| WORK INSTRUCTIONS |
(1) Please repeat, line for line, the part of the records that opens with the line containing "You are a computer-use agent. Viewport: 798px" and closes with the line containing "Action: click(x=15, y=54)".
(2) Carry on the forum thread about the Sapphire HD 2600 XT that won't turn on the monitor, picking up after its last line.

* BEGIN SUPPLIED TEXT *

# Sapphire Hd 2600 XT not activating monitor



## hades2k4 (Apr 18, 2008)

Hi,

I have recently bought a sapphire hd 2600 xt and fitted the card. When i try to boot the machine it starts but does not activate the monitor. The monitor will not turn on because its not getting a signal.

I have taken the card round to a friends house and the card works on his machine.

I have tried to take the power out of the hard drive, cd drives and just power the cpu, card and motherboard with no success.

The card is AGP and my motherboard supports AGP

It would be great if i could get some advice before i try to sell the card.


----------



## hades2k4 (Apr 18, 2008)

If i can't fix the issue with this graphics card then i really need to upgrade my current radeon 9800 128mb with a better card. The problem is i'm afraid that if i buy a new card it will have the same problem.

The motherboard i have is quite old ECS RS400-A and i'm just wondering can a graphics card out date the motherboard which makes it incompatible.


----------



## hades2k4 (Apr 18, 2008)

I would really appreciate some advice on this because i'm completely stumped!


----------



## hades2k4 (Apr 18, 2008)

Still haven't found a solution would really appreciate some advice.


----------



## Underclocker (Aug 13, 2007)

What power supply are you running? Try out your friend's PSU on your computer and see if it works. It's possible the 2600XT isn't getting enough power.


----------



## hades2k4 (Apr 18, 2008)

I'm using a JEANTECH 400watt power supply


----------



## groudon185p (Dec 30, 2007)

make sure if the card needs a power plug make sure its plugged in, if theres no sockets left goto newegg.com look for a molex power splitter, try reffitting the card because ive experienced both problems, we were wondering why nothing came up, wasnt in properly, wondering why it wouldn't boot into windows, not enough power. to thoughts


----------



## hades2k4 (Apr 18, 2008)

* END SUPPLIED TEXT *
* BEGIN INFORMATION PROVIDED *

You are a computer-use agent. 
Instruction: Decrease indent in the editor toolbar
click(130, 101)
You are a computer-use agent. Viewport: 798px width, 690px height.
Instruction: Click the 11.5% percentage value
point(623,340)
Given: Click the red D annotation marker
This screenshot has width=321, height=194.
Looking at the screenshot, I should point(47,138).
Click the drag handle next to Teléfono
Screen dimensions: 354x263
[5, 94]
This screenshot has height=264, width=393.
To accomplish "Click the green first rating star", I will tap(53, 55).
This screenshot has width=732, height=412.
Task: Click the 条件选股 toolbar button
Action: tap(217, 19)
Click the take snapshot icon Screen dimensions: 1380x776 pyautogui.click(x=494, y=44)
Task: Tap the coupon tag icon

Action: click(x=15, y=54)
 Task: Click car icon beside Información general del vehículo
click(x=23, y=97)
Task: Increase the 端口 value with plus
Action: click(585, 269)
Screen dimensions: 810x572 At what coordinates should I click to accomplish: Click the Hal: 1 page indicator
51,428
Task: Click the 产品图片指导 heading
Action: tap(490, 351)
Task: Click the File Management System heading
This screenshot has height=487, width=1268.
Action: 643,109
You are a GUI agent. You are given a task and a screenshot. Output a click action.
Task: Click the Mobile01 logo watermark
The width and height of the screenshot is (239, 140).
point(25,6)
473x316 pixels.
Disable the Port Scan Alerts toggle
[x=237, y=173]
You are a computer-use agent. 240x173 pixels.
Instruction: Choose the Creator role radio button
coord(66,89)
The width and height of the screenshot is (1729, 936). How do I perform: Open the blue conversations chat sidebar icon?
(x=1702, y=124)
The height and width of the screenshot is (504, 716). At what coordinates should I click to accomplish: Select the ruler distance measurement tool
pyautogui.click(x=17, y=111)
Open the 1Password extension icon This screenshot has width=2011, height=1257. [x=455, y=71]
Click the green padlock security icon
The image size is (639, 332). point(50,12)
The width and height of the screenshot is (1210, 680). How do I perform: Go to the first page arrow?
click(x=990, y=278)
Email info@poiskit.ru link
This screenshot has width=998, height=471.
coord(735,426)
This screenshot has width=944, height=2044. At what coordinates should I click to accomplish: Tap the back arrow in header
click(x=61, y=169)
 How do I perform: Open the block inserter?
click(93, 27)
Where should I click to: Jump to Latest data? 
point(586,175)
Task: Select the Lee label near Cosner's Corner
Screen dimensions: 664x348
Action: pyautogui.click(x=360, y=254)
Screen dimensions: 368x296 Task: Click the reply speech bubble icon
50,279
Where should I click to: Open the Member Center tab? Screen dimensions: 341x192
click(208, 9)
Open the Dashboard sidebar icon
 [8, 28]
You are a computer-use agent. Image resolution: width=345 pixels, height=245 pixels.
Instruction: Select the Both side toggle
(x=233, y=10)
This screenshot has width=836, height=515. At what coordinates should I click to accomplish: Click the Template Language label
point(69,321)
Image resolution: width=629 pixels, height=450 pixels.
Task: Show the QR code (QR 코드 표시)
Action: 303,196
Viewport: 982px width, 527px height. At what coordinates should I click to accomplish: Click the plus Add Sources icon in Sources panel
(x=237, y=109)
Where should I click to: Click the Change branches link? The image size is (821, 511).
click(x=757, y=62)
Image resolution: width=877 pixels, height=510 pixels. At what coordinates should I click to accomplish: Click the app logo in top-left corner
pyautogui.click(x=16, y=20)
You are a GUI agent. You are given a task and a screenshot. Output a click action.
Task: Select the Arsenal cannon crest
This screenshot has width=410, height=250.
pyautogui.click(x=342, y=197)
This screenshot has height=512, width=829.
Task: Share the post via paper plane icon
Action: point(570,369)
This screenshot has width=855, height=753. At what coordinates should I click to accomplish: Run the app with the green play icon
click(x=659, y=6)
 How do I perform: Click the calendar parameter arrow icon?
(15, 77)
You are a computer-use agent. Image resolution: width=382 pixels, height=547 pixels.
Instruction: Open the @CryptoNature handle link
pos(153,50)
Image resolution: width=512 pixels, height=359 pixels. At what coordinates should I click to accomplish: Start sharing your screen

* END INFORMATION PROVIDED *

| EXERCISE RESULTS |
(1)
You are a computer-use agent. Viewport: 798px width, 690px height.
Instruction: Click the 11.5% percentage value
point(623,340)
Given: Click the red D annotation marker
This screenshot has width=321, height=194.
Looking at the screenshot, I should point(47,138).
Click the drag handle next to Teléfono
Screen dimensions: 354x263
[5, 94]
This screenshot has height=264, width=393.
To accomplish "Click the green first rating star", I will tap(53, 55).
This screenshot has width=732, height=412.
Task: Click the 条件选股 toolbar button
Action: tap(217, 19)
Click the take snapshot icon Screen dimensions: 1380x776 pyautogui.click(x=494, y=44)
Task: Tap the coupon tag icon

Action: click(x=15, y=54)

(2)
I have used the power adapter and without the power adapter with no luck. I am connecting the power supply into the card but maybe the power supply just aint powerful enough. The problem is i don't fancy buying a new power supply and to find out it was another problem.


----------



## dai (Jul 2, 2004)

jeantech are not a recommended psu
min requirements on the 12v+ line from a quality psu
agp=18a
pcie=26a
the cpu and card pull most of the power on the 12v+ line disconnecting drives does not make much difference


----------



## hades2k4 (Apr 18, 2008)

What power supply would you suggest i.e make / watt to run the 2600 sapphire


----------



## hades2k4 (Apr 18, 2008)

http://cgi.ebay.co.uk/Corsair-550W-...photoQQcmdZViewItemQQ_trksidZp1742.m153.l1262

Would that solve the problem?


----------



## Underclocker (Aug 13, 2007)

That one should be fine.


----------



## hades2k4 (Apr 18, 2008)

I've ordered a power supply will arrive tomorrow and lets hope it works!!


----------



## dai (Jul 2, 2004)

let us know how you go with it


----------



## hades2k4 (Apr 18, 2008)

new power supply and the gfx card is not displaying on the monitor. Still no signal


----------



## hades2k4 (Apr 18, 2008)

Anyone else got any ideas before i sell the card to a friend of mine. Also i'm thinking of going for the x1650 radeon 512mb a downgrade from the other graphics card, can anyone see any problems i might have with that card

Got my new power supply running 550watt corsair and my motherboard is ECS RS400-A


----------



## dai (Jul 2, 2004)

are you seeing the post screens and then losing the screen or are you getting no screen at all


----------



## hades2k4 (Apr 18, 2008)

no screen at all the monitor does not turn itself on with the new card 

there is nothing wrong with the monitor as thats the one im using now with my old radeon 9800


----------



## dai (Jul 2, 2004)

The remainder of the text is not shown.